With a large cast of characters, some with similar sounding names, it did take a while to work out who was who; however, once I’d worked that out, I became drawn into the novel. Whilst Asta’s heart-breaking story is set during the 17th century, what she endures as a wife, mother, and lover, encapsulates what it is to be human irrespective of time and place. The narrative does have a literary feel to it, where vivid description of landscape is often used in a metaphorical way; and the geographical distance that Asta travels can also be compared to her journey of self-discovery. As such, the pacing is slow at times, giving the reader time to psychologically immerse themselves into the traumatic events Asta experiences.

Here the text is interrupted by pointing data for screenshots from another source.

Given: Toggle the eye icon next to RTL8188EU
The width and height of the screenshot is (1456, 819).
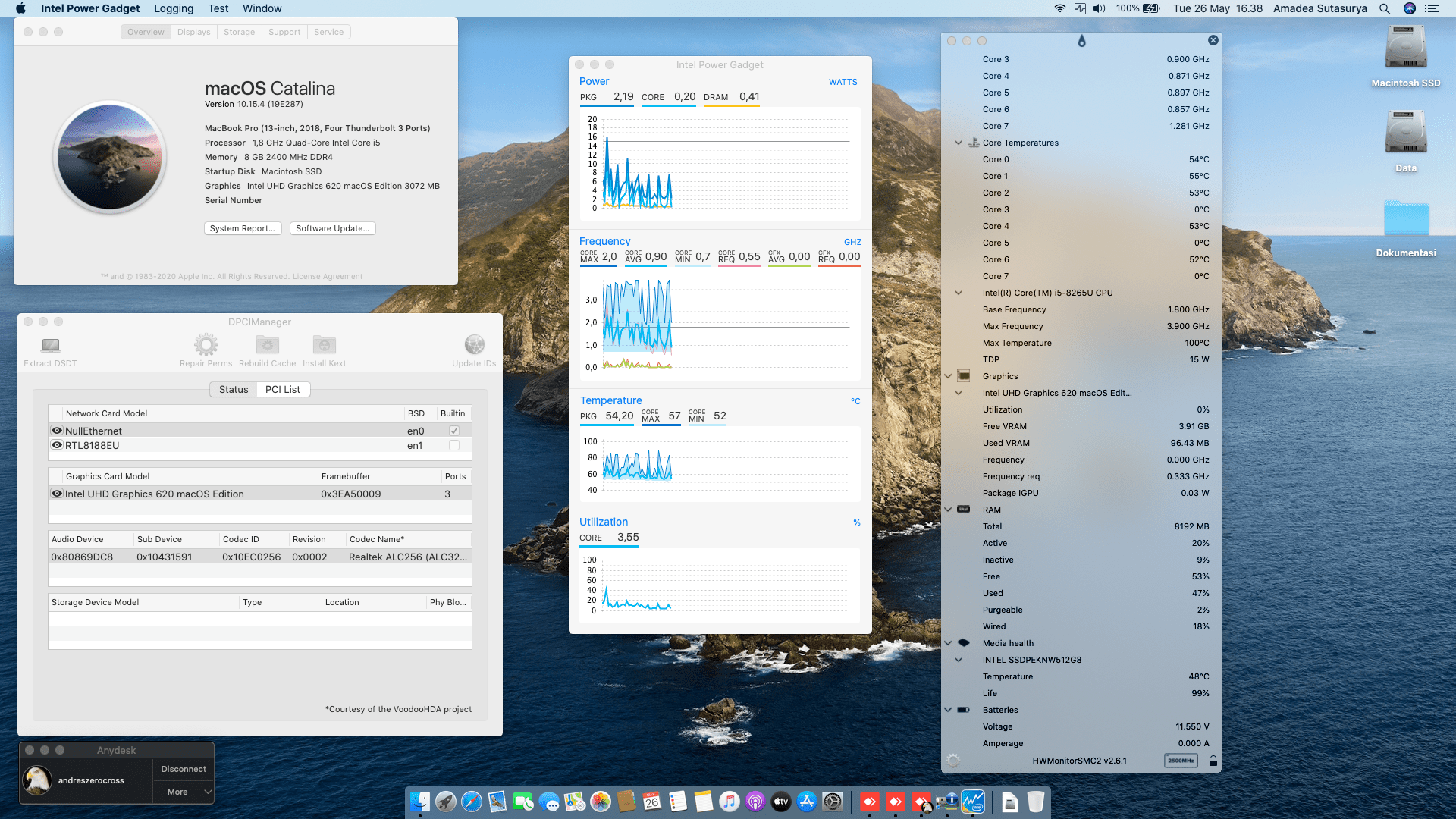Looking at the screenshot, I should pyautogui.click(x=57, y=445).
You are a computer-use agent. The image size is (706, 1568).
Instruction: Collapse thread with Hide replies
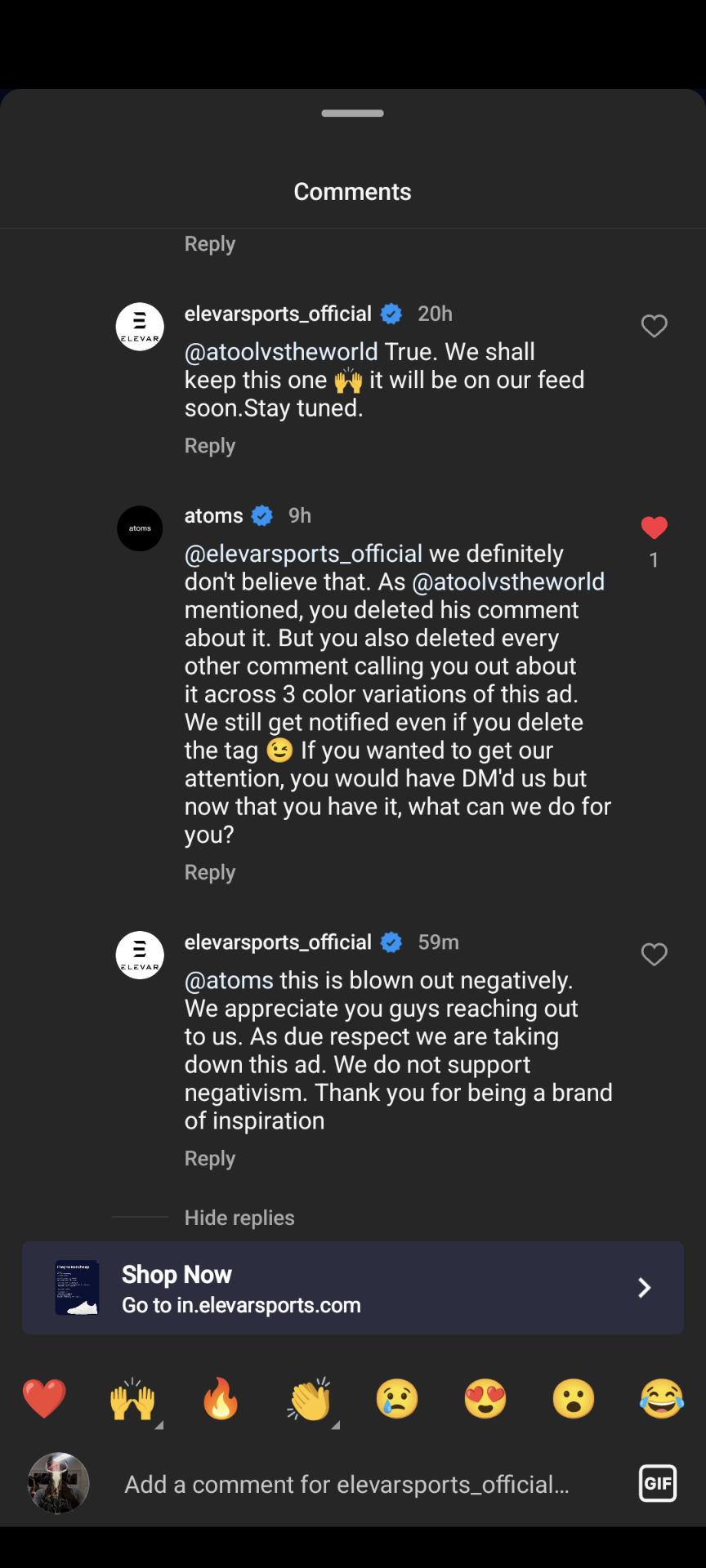[239, 1218]
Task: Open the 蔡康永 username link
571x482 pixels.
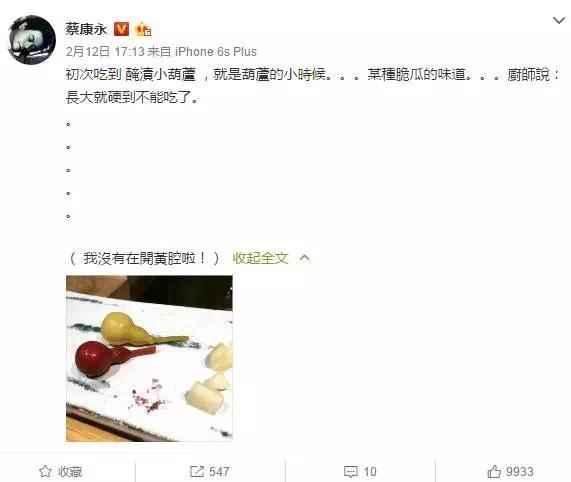Action: tap(86, 29)
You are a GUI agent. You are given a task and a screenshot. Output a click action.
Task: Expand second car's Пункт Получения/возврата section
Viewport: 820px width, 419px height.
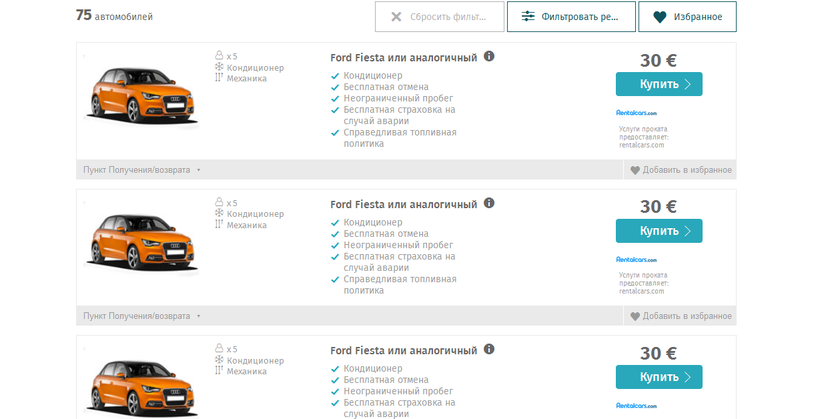coord(142,316)
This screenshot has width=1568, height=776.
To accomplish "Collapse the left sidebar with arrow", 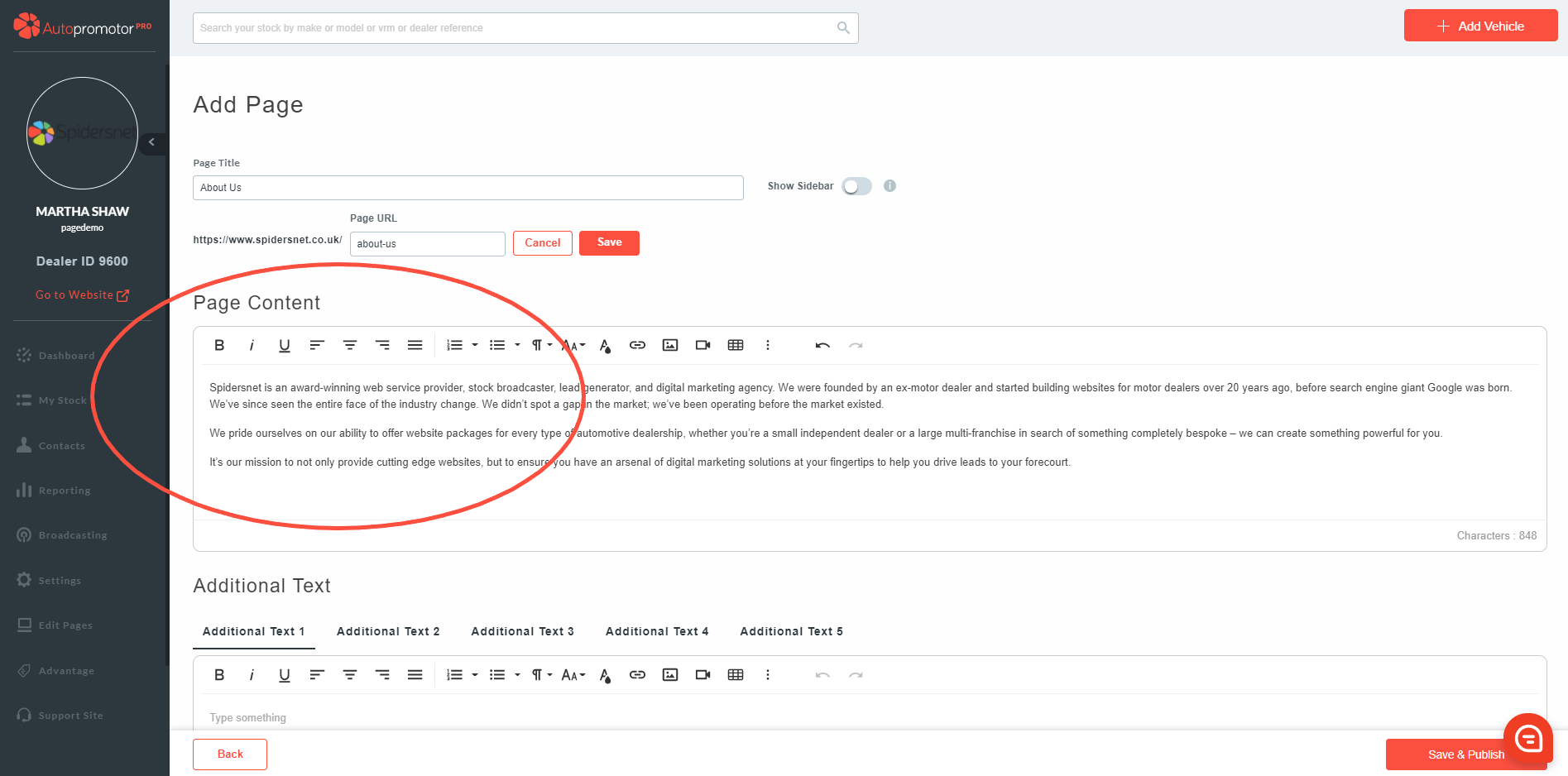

Storytelling lies at the heart of the novel, where Asta’s place is to entertain her master, Cilleby, with folk stories from her homeland. These stories also act as metaphors as Asta struggles with her own inner demons as she leaves one life behind and becomes accustomed to a new one. The power of story is also used as a means of escape, something which Asta passes on to her children ‘let us go inside a story and shut the door’. I absolutely loved this line, and its power as a means of escape is reiterated as Asta is forced with an impossible decision as the novel reaches its climax.
About the Author
Sally Magnusson is the eldest daughter of the Icelandic journalist and historian Magnus Magnusson and the Scottish newspaper journalist Mamie Baird. She grew up in and around Glasgow in houses that were always filled with stories: the journalistic variety in which both parents were continually engaged; those hilariously told by her mother about her early life in working class Rutherglen; and those told by Magnus straight from the medieval Icelandic sagas which he spent much of her childhood translating from Old Norse into English. It's probably little wonder that she ended up a newspaper reporter and then a broadcast journalist herself, delighting in fashioning other people's experiences (and sometimes her own) into articles, programmes and non-fiction books. THE SEALWOMAN'S GIFT is her debut novel.